24 Haziran seçimlerine 4 gün kaldı. Kıran kırana yarışta
cumhurbuşkanı adayları birbirlerine sert sözler ve ithamlarla
yükleniyorlar. Gergin atmosferde gerçekleşen seçim kampanyası
gazeteci Fehmi Koru'nun da gündemindeydi. Kendi sitesinde bu konuyu
kaleme alan yazar, adayların teveccühe daha fazla layık olmak
yerine, birbirlerini yerin dibine batırmaya çalıştığını yazdı.
Demokrasisi yerleşik ülkelerde siyasete ilgi duyanların “Bana görevi verirseniz ben de elimden geleni yaparım” anlayışıyla halkın önüne çıktığını yazan Koru, bu beklentinin şimdiki seçim ortamında olmadığını savundu,
Gül'ün adaylığının konuşulduğu dönemde Erdoğan'ın rakibinin Gül olmasını her fırsatta dile getirmesiyle gündeme gelen çeken Koru, Gül ve Erdoğan arasındaki olası yarışın bugünkü ortamdan çok daha iyi olacağını düşüncesinde. Yazara kulak veriyoruz:
ERDOĞAN-GÜL YARIŞSALARDI
"Tayyip Erdoğan ile Abdullah Gül arasında geçiyor olsaydı
cumhurbaşkanlığı yarışı, bu beklentimin büyük çapta
gerçekleşebileceğini sanıyorum.
[Bu yazıyı keşke başka biri yazsaydı diye düşünmemin sebebini
sanırım anlamışsınızdır.]
Öyle olmadı, farklı bir ortamda seçime gidiliyor. Kusura
bakmasınlar, ama bir ülkede en itibarlı makam için yapılan siyasi
yarışa katılanlar, yürüttükleri kampanyalarda rakipleri hakkında
öylesine ağır ithamlarda bulunuyorlar, yıpratıcı, hatta yıkıcı,
kişilikleri yok edici bir üslupla yek diğerlerini suçluyorlar ki,
yarıştan hangisi önde çıkarsa, daha ilk günden halkın önemli bir
bölümünün gözünde ‘eksik biri’ olarak kalacak.

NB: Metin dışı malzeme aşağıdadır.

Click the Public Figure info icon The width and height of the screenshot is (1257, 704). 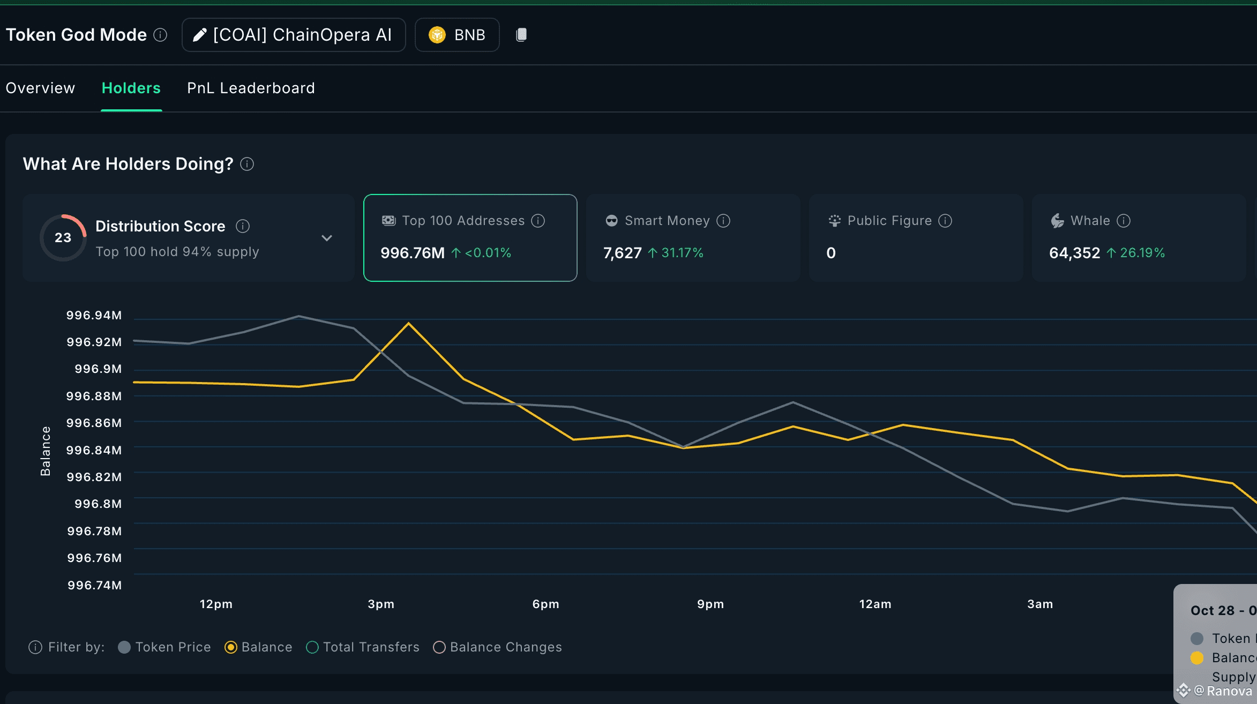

[‘İstisnalar kaideyi bozmaz’ kuralı burada da geçerli
elbette.]
Yazımın burasında durun ve adayların birbirleri hakkında seçim
meydanlarına taşıdıkları iddia ve ithamları gözünüzün önüne
getirin, ne demek istediğimi daha iyi anlayacaksınız.
Rakibinin ve ona oy verenlerin gözünde ‘o göreve aslında layık olmayan biri’ cumhurbaşkanımız olacak, adaylardan hangisi seçilmiş olursa olsun… İşte ben bu durumu içime sindiremiyorum."